>>>

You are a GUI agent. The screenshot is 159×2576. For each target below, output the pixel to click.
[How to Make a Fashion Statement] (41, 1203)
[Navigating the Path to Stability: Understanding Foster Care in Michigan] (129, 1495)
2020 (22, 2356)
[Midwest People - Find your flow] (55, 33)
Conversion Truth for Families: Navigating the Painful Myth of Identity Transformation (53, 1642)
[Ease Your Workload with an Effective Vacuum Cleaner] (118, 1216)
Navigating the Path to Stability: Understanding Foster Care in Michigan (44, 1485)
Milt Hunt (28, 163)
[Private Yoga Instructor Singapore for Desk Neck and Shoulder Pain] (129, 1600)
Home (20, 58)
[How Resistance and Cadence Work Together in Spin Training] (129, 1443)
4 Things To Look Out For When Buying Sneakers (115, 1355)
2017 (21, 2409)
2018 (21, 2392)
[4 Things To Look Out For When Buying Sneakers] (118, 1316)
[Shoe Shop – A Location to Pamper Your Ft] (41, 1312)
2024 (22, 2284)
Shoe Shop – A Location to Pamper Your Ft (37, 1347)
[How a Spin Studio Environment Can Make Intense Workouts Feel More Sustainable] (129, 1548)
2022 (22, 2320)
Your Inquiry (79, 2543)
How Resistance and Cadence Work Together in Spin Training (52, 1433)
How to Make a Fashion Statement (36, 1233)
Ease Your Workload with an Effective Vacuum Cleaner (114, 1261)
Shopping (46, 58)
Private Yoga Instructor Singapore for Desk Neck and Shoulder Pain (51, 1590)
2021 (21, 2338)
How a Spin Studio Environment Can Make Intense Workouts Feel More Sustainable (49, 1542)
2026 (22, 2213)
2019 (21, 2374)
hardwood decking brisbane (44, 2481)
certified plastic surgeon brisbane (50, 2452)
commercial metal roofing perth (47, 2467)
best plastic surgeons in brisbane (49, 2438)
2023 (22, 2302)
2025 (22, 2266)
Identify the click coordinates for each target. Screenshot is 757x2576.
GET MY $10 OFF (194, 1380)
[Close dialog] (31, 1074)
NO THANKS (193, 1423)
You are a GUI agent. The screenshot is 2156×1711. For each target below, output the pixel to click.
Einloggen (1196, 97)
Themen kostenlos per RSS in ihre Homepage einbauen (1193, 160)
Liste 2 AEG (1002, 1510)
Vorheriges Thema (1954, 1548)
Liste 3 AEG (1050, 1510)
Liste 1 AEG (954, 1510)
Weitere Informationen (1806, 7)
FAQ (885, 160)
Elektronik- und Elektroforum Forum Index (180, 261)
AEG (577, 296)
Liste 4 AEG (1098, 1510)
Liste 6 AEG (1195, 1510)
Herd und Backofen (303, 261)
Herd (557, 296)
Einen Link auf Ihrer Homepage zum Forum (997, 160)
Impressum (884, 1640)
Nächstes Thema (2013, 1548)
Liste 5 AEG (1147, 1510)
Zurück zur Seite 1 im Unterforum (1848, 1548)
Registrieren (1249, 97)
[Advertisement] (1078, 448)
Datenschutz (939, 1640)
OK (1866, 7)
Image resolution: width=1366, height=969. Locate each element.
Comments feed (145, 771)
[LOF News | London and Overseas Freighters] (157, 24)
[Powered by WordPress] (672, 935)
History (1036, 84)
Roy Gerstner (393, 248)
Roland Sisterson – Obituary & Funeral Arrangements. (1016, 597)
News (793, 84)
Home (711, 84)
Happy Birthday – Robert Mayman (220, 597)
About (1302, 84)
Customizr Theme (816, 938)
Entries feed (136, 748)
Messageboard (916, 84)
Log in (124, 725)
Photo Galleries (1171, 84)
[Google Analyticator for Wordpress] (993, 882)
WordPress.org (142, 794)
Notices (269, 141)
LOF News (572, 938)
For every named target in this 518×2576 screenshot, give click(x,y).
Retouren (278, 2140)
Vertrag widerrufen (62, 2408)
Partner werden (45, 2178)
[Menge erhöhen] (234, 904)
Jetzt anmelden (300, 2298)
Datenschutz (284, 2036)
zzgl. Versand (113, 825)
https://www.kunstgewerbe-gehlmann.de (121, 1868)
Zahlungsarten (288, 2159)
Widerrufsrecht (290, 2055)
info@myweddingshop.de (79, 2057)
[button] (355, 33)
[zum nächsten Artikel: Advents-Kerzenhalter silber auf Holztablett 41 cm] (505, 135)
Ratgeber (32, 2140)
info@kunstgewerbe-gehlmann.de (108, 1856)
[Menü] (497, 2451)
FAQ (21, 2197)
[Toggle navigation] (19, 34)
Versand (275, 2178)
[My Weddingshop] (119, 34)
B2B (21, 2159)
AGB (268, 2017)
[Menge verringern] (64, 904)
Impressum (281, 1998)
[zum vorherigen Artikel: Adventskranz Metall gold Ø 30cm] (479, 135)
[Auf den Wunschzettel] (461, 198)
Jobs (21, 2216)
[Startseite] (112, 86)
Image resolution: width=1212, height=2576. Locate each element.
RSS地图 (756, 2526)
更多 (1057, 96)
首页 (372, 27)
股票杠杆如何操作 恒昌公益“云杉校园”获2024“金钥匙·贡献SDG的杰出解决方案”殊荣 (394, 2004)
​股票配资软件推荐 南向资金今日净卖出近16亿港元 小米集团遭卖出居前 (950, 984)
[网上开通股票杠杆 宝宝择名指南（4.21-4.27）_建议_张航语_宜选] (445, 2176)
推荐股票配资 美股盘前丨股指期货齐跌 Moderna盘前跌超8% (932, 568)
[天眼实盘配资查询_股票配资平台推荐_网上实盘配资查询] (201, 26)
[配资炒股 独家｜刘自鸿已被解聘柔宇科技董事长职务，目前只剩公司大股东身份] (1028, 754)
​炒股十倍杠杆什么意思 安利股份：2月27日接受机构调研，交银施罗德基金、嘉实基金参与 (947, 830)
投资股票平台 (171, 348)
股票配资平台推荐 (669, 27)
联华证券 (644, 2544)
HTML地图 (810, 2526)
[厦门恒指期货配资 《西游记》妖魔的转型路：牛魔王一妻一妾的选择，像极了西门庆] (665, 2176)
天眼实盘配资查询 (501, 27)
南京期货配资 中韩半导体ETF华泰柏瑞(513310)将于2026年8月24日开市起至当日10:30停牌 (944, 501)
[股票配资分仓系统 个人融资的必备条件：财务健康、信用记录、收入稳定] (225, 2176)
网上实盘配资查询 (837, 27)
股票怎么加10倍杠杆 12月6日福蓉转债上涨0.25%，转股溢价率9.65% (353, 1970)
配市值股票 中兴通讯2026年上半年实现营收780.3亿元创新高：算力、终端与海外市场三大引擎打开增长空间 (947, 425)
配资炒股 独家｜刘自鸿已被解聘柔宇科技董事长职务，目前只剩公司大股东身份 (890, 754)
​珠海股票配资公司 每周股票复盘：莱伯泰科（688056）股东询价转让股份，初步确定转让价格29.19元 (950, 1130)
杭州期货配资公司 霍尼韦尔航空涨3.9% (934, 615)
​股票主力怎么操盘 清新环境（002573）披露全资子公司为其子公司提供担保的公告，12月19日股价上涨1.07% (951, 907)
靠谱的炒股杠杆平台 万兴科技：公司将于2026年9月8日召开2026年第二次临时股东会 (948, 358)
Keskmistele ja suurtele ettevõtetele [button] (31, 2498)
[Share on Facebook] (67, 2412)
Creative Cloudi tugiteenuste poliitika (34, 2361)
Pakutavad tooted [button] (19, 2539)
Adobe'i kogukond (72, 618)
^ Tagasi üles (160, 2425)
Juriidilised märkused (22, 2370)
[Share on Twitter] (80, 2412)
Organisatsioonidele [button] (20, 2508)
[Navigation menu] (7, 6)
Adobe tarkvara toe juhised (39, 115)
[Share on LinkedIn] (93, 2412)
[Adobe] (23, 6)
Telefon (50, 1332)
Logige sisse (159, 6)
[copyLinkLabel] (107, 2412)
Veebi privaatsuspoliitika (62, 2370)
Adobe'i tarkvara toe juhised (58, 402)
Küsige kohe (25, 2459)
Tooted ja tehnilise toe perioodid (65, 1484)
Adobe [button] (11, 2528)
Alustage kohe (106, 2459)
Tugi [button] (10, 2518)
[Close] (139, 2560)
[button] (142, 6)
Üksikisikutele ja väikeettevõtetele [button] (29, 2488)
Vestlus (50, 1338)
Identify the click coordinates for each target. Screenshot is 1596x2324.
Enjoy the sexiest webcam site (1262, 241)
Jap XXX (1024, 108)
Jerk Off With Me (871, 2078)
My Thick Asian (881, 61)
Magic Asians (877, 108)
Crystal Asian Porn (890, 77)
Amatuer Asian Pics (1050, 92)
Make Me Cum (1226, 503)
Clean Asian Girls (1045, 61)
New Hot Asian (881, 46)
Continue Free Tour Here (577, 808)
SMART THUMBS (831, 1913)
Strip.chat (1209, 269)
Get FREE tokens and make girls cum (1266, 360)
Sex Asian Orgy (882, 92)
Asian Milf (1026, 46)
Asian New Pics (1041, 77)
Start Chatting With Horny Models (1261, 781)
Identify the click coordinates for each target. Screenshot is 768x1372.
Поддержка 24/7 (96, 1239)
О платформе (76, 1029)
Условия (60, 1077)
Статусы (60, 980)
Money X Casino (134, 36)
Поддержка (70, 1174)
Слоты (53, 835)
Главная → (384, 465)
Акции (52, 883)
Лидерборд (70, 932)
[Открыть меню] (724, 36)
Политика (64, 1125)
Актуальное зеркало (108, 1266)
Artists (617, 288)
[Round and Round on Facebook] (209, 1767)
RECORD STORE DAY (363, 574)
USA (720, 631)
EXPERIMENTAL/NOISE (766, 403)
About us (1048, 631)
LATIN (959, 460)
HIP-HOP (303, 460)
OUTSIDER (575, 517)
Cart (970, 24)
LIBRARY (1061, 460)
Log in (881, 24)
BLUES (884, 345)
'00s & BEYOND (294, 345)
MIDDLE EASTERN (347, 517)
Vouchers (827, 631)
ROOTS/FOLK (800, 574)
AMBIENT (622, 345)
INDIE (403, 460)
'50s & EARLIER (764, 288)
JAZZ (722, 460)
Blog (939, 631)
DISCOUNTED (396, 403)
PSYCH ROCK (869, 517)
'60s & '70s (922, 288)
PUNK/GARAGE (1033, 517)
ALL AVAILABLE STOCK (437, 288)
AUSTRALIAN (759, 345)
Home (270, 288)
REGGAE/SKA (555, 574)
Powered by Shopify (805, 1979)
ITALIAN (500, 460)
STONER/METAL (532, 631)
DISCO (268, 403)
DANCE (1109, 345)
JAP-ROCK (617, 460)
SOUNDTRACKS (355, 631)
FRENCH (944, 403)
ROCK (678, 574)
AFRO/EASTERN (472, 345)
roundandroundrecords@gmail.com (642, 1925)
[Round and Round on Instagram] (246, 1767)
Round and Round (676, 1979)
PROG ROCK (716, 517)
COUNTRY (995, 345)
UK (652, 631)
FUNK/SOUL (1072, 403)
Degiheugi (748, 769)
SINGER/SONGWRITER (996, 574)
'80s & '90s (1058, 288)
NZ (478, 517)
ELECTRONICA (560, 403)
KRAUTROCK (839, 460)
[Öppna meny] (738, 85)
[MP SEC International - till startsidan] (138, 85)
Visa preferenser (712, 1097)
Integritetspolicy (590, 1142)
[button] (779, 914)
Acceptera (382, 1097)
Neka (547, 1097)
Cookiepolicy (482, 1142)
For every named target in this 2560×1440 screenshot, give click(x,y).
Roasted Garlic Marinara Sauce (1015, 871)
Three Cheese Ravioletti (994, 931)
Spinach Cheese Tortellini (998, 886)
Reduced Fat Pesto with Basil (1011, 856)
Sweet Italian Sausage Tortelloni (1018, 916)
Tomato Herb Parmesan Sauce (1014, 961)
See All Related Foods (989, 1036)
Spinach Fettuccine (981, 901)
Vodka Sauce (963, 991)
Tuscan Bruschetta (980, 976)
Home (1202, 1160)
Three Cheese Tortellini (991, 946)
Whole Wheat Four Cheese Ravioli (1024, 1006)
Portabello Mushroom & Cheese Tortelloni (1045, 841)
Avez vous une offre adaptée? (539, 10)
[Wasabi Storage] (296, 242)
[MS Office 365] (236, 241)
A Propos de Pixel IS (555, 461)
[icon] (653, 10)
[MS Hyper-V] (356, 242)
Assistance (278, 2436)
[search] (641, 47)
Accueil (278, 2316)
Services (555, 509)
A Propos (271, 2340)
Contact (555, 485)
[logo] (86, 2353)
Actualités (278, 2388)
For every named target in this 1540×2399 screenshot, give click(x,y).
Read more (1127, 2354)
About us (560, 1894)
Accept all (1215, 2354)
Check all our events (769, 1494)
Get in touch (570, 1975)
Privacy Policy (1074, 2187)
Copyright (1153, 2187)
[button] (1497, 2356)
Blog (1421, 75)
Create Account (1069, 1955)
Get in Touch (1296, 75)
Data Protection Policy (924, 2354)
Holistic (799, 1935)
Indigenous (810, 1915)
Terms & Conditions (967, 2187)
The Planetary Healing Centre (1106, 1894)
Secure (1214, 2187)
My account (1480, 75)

<<<

[Assignment]
Reproduce only the lines above spanning from the line containing "Neka (547, 1097)" through the line containing "Create Account (1069, 1955)", word for word.

[Answer for this exercise]
Neka (547, 1097)
Cookiepolicy (482, 1142)
For every named target in this 2560×1440 screenshot, give click(x,y).
Roasted Garlic Marinara Sauce (1015, 871)
Three Cheese Ravioletti (994, 931)
Spinach Cheese Tortellini (998, 886)
Reduced Fat Pesto with Basil (1011, 856)
Sweet Italian Sausage Tortelloni (1018, 916)
Tomato Herb Parmesan Sauce (1014, 961)
See All Related Foods (989, 1036)
Spinach Fettuccine (981, 901)
Vodka Sauce (963, 991)
Tuscan Bruschetta (980, 976)
Home (1202, 1160)
Three Cheese Tortellini (991, 946)
Whole Wheat Four Cheese Ravioli (1024, 1006)
Portabello Mushroom & Cheese Tortelloni (1045, 841)
Avez vous une offre adaptée? (539, 10)
[Wasabi Storage] (296, 242)
[MS Office 365] (236, 241)
A Propos de Pixel IS (555, 461)
[icon] (653, 10)
[MS Hyper-V] (356, 242)
Assistance (278, 2436)
[search] (641, 47)
Accueil (278, 2316)
Services (555, 509)
A Propos (271, 2340)
Contact (555, 485)
[logo] (86, 2353)
Actualités (278, 2388)
For every named target in this 1540×2399 screenshot, give click(x,y).
Read more (1127, 2354)
About us (560, 1894)
Accept all (1215, 2354)
Check all our events (769, 1494)
Get in touch (570, 1975)
Privacy Policy (1074, 2187)
Copyright (1153, 2187)
[button] (1497, 2356)
Blog (1421, 75)
Create Account (1069, 1955)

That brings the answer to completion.